PERSONAL MEANING
Ever wonder
if you have some sort of central purpose in life?
Like your DNA, which is yours and
yours alone, a physical fingerprint, is it possible that you might
also have a psychic fingerprint, a leaning or inclination to reach
some sort of goal, or express some idea, realize some specific accomplishment?
In the same way that your physical
manifestation is the goal (so to speak) of your DNA, is there, in
the psychic sense, another goal (perhaps also rooted in the DNA)
that compels us to perform some sort of action, or think some kind
of thought, an action or thought that we seem to find ourselves
involved with again and again?
Have you ever taken a hard look at
yourself and all that you've experienced in your life and noticed
any patterns? Have you been doing the same sorts of things over
and over again? Maybe there's a reason for it. Maybe you're designed
to behave the way you do, or fall into the same category of circumstances
you're always falling into. Maybe there is something to the luck
(or karma) idea.
Lately, I've noticed that I'm hung
up on meaninglessness. I find myself thinking and talking about
it more and more. It has almost become an obsession.
In a very real sense (you might say),
I have discovered that the pearl of great price is that there is
no pearl of great price.
Then I took a hard look at my past
and realized that I've always been hung up on it. It was there all
along and I just never paid attention. I have recently made the
strange discovery that my direction in life seems somehow centered
in the complete absence of meaning. I derive a strange (some might
say perverse) pleasure in playing with it. Oddly enough, I have
found my meaning in the complete absence of meaning.
When I graduated from high school,
for example, it was there. I wasn't interested in pursuing any particular
career path. Such a quest didn't mean anything to me. I would never
express it that way, however. I would just say, if asked about it,
that I wasn't particularly interested in anything. I have only recently
come to the realization that it was my way of saying that the pursuit
of a particular occupation (within the context of an economic system
I didn't create and never asked to be a part of) was meaningless.
Just to more or less pass the time,
I enlisted in the Air Force. My stepdad told me that the military
would give me plenty of time to think about what I wanted to do.
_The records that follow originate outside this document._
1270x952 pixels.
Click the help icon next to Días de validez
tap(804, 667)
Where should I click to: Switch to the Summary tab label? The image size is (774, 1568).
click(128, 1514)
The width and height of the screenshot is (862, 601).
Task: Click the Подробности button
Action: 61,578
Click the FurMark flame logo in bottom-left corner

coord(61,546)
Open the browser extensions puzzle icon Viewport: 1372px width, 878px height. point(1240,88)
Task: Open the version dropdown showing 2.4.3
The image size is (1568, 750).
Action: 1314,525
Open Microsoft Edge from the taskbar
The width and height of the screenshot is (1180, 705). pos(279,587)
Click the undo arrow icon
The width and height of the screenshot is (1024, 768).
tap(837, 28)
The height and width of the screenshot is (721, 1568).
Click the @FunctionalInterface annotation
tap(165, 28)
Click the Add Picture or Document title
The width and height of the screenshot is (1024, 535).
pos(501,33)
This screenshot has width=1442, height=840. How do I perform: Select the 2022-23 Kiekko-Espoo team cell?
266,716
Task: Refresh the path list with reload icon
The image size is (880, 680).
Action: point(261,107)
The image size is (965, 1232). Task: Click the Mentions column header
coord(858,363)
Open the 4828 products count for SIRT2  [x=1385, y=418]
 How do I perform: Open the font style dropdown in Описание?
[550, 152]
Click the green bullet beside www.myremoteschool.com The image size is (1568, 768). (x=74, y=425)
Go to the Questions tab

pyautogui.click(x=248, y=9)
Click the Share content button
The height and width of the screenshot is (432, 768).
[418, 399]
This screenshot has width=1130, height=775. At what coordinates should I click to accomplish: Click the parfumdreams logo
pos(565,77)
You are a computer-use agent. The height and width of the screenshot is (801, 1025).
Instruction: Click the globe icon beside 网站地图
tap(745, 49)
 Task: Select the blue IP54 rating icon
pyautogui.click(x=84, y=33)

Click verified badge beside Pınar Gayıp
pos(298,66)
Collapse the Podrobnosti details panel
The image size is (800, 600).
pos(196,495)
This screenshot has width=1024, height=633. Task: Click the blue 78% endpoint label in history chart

The same thing happened as in high school. It meant nothing to me.
But of course I talked about it in the same way. I said I didn't
care about it. During my four-year enlistment, I never
put forth so much as a single effort to get promoted.
After the Air Force I went to college.
Same thing. I didn't care about that particular adventure either.
There was no curriculum that I specifically (i.e., passionately)
wanted to pursue. (I later realized that the pursuit of any
curriculum is nothing more than an act of choosing to follow a path
that someone else had designed.) I decided on Education simply as
the least of all evils. (I was apathetic about all of the choices,
but I was least apathetic about Education.)
As a result, I ended up earning a
degree that I never used, not to this day. (I even enrolled in graduate
school after I was finished, but dropped out after a couple of courses,
driven by an attitude of total disinterest.)
Whenever I am asked why I remained
on the path of higher education if I truly did not give a shit about
it, I respond with the simple truth: there was nothing else I wanted
to do. Besides, I had veteran's benefits that pretty much paid for
it. In other words, it seemed like a good way to pass the time,
which, when you think about it, is pretty much all we do with our
lives anyway. We spend our time filling the time with one sort of
activity or another, and always mindful of justifying our actions,
either to ourselves or to someone else. But the pursuit of justification
is itself but another aspect of the quest for meaning.
The thing that especially intrigues
me about the idea of meaning is the fact that we created the very
word. I can't help but wonder therefore, if it has any legitimacy.
Think about it. We make up the word "meaning" and then
sit around wondering about it, asking ourselves whether or not life
contains any of it. We wonder whether life contains something that
we made up!
Who the hell do we think we are? Life
made us; we didn't make it. Why in God's name would we think that
Life might contain something that we concocted, that we pulled straight
out of our proverbial asses?
Human beings think about the universe.
The universe does not think about human beings. The universe simply
acts - without thinking. What we call human thinking is a mere accident.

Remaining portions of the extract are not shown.